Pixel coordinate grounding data
◆ ◆ ◆ ◆ ◆ ◆ ◆

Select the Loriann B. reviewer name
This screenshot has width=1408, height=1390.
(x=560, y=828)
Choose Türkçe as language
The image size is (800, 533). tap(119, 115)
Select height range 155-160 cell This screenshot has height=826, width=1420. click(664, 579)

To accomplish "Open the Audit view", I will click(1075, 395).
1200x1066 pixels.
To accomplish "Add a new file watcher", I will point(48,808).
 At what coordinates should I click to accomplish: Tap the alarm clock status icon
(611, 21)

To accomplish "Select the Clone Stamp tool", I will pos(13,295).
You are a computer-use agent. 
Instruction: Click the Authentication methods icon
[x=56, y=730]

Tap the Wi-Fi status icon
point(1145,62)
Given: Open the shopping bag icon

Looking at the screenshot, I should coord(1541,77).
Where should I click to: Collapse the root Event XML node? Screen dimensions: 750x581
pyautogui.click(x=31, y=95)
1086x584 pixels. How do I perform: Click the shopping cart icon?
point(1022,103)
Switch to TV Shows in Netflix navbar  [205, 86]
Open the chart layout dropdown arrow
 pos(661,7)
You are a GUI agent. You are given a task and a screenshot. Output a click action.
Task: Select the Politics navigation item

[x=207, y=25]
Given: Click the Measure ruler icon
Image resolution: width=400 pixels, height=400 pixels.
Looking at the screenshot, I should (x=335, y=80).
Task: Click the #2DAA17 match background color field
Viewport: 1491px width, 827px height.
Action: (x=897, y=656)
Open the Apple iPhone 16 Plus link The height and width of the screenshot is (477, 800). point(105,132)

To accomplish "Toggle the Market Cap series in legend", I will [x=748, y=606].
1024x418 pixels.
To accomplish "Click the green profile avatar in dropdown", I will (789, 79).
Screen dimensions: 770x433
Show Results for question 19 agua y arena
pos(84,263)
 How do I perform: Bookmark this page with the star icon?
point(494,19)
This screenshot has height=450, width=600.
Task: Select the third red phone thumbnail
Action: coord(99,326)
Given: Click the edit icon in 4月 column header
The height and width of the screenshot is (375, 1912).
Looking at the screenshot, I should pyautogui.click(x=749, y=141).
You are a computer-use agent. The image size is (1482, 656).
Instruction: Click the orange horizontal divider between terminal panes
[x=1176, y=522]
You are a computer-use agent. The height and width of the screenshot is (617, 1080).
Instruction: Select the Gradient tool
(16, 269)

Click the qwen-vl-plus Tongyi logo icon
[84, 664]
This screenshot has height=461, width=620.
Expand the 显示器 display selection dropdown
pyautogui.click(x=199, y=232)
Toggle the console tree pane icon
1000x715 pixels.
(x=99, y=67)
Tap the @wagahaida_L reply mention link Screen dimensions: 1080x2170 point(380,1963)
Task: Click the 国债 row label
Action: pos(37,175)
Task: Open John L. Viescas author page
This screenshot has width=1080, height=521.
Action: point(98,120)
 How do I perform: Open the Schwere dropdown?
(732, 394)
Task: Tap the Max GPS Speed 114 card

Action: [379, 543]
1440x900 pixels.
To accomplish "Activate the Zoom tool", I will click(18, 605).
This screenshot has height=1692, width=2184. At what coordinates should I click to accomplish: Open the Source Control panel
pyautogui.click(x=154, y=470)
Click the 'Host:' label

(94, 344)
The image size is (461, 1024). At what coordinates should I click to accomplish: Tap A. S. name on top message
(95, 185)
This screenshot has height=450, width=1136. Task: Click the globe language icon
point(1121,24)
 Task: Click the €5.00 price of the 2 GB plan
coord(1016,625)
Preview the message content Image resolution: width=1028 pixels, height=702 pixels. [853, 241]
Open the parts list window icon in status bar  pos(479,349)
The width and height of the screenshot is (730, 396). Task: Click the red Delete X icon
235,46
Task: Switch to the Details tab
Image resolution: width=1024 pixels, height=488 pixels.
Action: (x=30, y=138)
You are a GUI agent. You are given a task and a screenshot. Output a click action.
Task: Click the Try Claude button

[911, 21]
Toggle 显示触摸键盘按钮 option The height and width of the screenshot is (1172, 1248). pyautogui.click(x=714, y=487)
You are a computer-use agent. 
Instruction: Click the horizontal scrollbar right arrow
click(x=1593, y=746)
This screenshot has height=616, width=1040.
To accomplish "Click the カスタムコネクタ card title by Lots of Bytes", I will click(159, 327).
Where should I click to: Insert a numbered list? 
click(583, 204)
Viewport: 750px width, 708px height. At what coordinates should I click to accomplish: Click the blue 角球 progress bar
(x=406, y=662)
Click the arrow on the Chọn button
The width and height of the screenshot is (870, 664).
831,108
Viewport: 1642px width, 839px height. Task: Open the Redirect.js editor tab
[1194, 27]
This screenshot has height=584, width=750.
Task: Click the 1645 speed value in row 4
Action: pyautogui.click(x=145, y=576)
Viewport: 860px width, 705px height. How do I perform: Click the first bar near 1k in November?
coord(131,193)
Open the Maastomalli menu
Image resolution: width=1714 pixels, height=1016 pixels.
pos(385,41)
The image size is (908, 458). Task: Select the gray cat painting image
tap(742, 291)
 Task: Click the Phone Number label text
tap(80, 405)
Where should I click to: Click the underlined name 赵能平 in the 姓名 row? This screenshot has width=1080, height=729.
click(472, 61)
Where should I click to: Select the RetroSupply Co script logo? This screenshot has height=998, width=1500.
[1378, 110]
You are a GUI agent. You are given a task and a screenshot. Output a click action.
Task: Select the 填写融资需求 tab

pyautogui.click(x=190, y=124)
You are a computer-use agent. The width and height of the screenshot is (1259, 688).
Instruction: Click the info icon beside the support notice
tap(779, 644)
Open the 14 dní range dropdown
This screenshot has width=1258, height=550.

◆ ◆ ◆ ◆ ◆ ◆ ◆

The task
In your answer, reproduce every entry exactly as it was written.

Answer for the task
Select the Loriann B. reviewer name
This screenshot has width=1408, height=1390.
(x=560, y=828)
Choose Türkçe as language
The image size is (800, 533). tap(119, 115)
Select height range 155-160 cell This screenshot has height=826, width=1420. click(664, 579)

To accomplish "Open the Audit view", I will click(1075, 395).
1200x1066 pixels.
To accomplish "Add a new file watcher", I will point(48,808).
 At what coordinates should I click to accomplish: Tap the alarm clock status icon
(611, 21)

To accomplish "Select the Clone Stamp tool", I will pos(13,295).
You are a computer-use agent. 
Instruction: Click the Authentication methods icon
[x=56, y=730]

Tap the Wi-Fi status icon
point(1145,62)
Given: Open the shopping bag icon

Looking at the screenshot, I should coord(1541,77).
Where should I click to: Collapse the root Event XML node? Screen dimensions: 750x581
pyautogui.click(x=31, y=95)
1086x584 pixels. How do I perform: Click the shopping cart icon?
point(1022,103)
Switch to TV Shows in Netflix navbar  [205, 86]
Open the chart layout dropdown arrow
 pos(661,7)
You are a GUI agent. You are given a task and a screenshot. Output a click action.
Task: Select the Politics navigation item

[x=207, y=25]
Given: Click the Measure ruler icon
Image resolution: width=400 pixels, height=400 pixels.
Looking at the screenshot, I should (x=335, y=80).
Task: Click the #2DAA17 match background color field
Viewport: 1491px width, 827px height.
Action: (x=897, y=656)
Open the Apple iPhone 16 Plus link The height and width of the screenshot is (477, 800). point(105,132)

To accomplish "Toggle the Market Cap series in legend", I will [x=748, y=606].
1024x418 pixels.
To accomplish "Click the green profile avatar in dropdown", I will (789, 79).
Screen dimensions: 770x433
Show Results for question 19 agua y arena
pos(84,263)
 How do I perform: Bookmark this page with the star icon?
point(494,19)
This screenshot has height=450, width=600.
Task: Select the third red phone thumbnail
Action: coord(99,326)
Given: Click the edit icon in 4月 column header
The height and width of the screenshot is (375, 1912).
Looking at the screenshot, I should pyautogui.click(x=749, y=141).
You are a computer-use agent. The image size is (1482, 656).
Instruction: Click the orange horizontal divider between terminal panes
[x=1176, y=522]
You are a computer-use agent. The height and width of the screenshot is (617, 1080).
Instruction: Select the Gradient tool
(16, 269)

Click the qwen-vl-plus Tongyi logo icon
[84, 664]
This screenshot has height=461, width=620.
Expand the 显示器 display selection dropdown
pyautogui.click(x=199, y=232)
Toggle the console tree pane icon
1000x715 pixels.
(x=99, y=67)
Tap the @wagahaida_L reply mention link Screen dimensions: 1080x2170 point(380,1963)
Task: Click the 国债 row label
Action: pos(37,175)
Task: Open John L. Viescas author page
This screenshot has width=1080, height=521.
Action: point(98,120)
 How do I perform: Open the Schwere dropdown?
(732, 394)
Task: Tap the Max GPS Speed 114 card

Action: [379, 543]
1440x900 pixels.
To accomplish "Activate the Zoom tool", I will click(18, 605).
This screenshot has height=1692, width=2184. At what coordinates should I click to accomplish: Open the Source Control panel
pyautogui.click(x=154, y=470)
Click the 'Host:' label

(94, 344)
The image size is (461, 1024). At what coordinates should I click to accomplish: Tap A. S. name on top message
(95, 185)
This screenshot has height=450, width=1136. Task: Click the globe language icon
point(1121,24)
 Task: Click the €5.00 price of the 2 GB plan
coord(1016,625)
Preview the message content Image resolution: width=1028 pixels, height=702 pixels. [853, 241]
Open the parts list window icon in status bar  pos(479,349)
The width and height of the screenshot is (730, 396). Task: Click the red Delete X icon
235,46
Task: Switch to the Details tab
Image resolution: width=1024 pixels, height=488 pixels.
Action: (x=30, y=138)
You are a GUI agent. You are given a task and a screenshot. Output a click action.
Task: Click the Try Claude button

[911, 21]
Toggle 显示触摸键盘按钮 option The height and width of the screenshot is (1172, 1248). pyautogui.click(x=714, y=487)
You are a computer-use agent. 
Instruction: Click the horizontal scrollbar right arrow
click(x=1593, y=746)
This screenshot has height=616, width=1040.
To accomplish "Click the カスタムコネクタ card title by Lots of Bytes", I will click(159, 327).
Where should I click to: Insert a numbered list? 
click(583, 204)
Viewport: 750px width, 708px height. At what coordinates should I click to accomplish: Click the blue 角球 progress bar
(x=406, y=662)
Click the arrow on the Chọn button
The width and height of the screenshot is (870, 664).
831,108
Viewport: 1642px width, 839px height. Task: Open the Redirect.js editor tab
[1194, 27]
This screenshot has height=584, width=750.
Task: Click the 1645 speed value in row 4
Action: pyautogui.click(x=145, y=576)
Viewport: 860px width, 705px height. How do I perform: Click the first bar near 1k in November?
coord(131,193)
Open the Maastomalli menu
Image resolution: width=1714 pixels, height=1016 pixels.
pos(385,41)
The image size is (908, 458). Task: Select the gray cat painting image
tap(742, 291)
 Task: Click the Phone Number label text
tap(80, 405)
Where should I click to: Click the underlined name 赵能平 in the 姓名 row? This screenshot has width=1080, height=729.
click(472, 61)
Where should I click to: Select the RetroSupply Co script logo? This screenshot has height=998, width=1500.
[1378, 110]
You are a GUI agent. You are given a task and a screenshot. Output a click action.
Task: Select the 填写融资需求 tab

pyautogui.click(x=190, y=124)
You are a computer-use agent. The width and height of the screenshot is (1259, 688).
Instruction: Click the info icon beside the support notice
tap(779, 644)
Open the 14 dní range dropdown
This screenshot has width=1258, height=550.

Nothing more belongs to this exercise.